O avanço da idade média dos veículos — de oito para dez anos entre 2012 e 2022 — é resultado de um movimento que começou quase uma década atrás. Em 2013, melhor ano da história da indústria, o Brasil produziu 3,6 milhões de automóveis e comerciais leves e a expectativa era chegar a 5 milhões em um futuro próximo. No entanto, os sacolejos na economia de 2014 a 2016 e, mais adiante, os efeitos da pandemia frearam a euforia. Fábricas foram fechadas, cadeias de suprimento acabaram rompidas — projeções indicam que só deverão se recuperar plenamente em 2025 — e, sobretudo, o poder de compra dos brasileiros caiu. Assim formou-se a tempestade perfeita que desabou sobre o setor.

ENCALHADOS - Lojas em crise: inflação alta afetou as vendas de novos e usados -
ENCALHADOS - Lojas em crise: inflação alta afetou as vendas de novos e usados – (./Divulgação)

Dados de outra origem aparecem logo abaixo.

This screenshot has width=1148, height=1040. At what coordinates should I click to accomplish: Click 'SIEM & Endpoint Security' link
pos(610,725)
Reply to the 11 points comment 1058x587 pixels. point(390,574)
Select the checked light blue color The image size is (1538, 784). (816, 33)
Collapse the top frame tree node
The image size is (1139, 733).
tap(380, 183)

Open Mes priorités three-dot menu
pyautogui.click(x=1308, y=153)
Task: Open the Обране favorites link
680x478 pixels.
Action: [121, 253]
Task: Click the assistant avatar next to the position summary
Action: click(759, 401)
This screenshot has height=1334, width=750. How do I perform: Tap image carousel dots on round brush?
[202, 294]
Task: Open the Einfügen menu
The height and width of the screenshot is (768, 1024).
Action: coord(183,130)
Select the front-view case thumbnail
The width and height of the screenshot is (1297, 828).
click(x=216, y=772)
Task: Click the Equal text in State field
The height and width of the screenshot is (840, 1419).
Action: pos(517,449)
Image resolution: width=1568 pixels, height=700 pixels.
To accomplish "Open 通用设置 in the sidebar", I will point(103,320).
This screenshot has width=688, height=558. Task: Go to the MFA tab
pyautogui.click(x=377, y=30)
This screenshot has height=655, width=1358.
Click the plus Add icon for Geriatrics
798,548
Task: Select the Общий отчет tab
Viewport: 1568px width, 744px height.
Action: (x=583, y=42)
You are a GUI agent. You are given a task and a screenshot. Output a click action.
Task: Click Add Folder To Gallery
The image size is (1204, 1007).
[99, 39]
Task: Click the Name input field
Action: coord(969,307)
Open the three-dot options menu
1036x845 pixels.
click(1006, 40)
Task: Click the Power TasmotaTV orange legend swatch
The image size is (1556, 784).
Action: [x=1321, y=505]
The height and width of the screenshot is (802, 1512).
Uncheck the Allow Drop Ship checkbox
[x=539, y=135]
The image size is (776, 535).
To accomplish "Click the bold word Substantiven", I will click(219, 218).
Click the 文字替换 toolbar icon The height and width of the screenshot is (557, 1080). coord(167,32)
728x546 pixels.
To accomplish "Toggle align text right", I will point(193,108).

O cenário é de fato alarmante, segundo reforçam recentes estatísticas. Quase metade dos 46,6 milhões de veículos que compõem a frota nacional foi produzida antes de 2013, ou seja, em um período anterior à implementação de leis de redução de emissão dos gases de efeito estufa. Automóveis antigos, ressalte-se, poluem mais e, claro, estão sujeitos a variados problemas de manutenção. Diante de tais efeitos colaterais, George Ru­gits­ky, diretor de economia do Sindipeças, defende a adoção de rígidos programas de inspeção veicular: “A medida teria um custo adicional insignificante perto dos riscos que evitaria”, diz. O especialista acredita que carros eletrificados serão um produto de nicho por um bom tempo, em razão dos altíssimos valores envolvidos, e aposta em veículos híbridos a etanol como a solução mais sustentável à mão. O programa de renovação da frota de caminhões e ônibus, anunciado pelo governo federal e ainda não regulamentado, também poderia ajudar.

A crise econômica e as relevantes mudanças nos hábitos de consumo, como o desinteresse das novas gerações por carros, têm tudo para desembocar em um quadro inédito. Nos últimos dois anos, a indústria cresceu só 0,7% e as vendas, abaixo do esperado nos primeiros meses de 2022, abrem a possibilidade de redução da frota, algo que jamais ocorreu na história deste país. “O Brasil não retomará o efervescente patamar de 2012 antes de 2032”, prevê o consultor da Bright Consulting, Cássio Pagliarini. Tudo do que o meio ambiente não precisa é a volta das famigeradas carroças.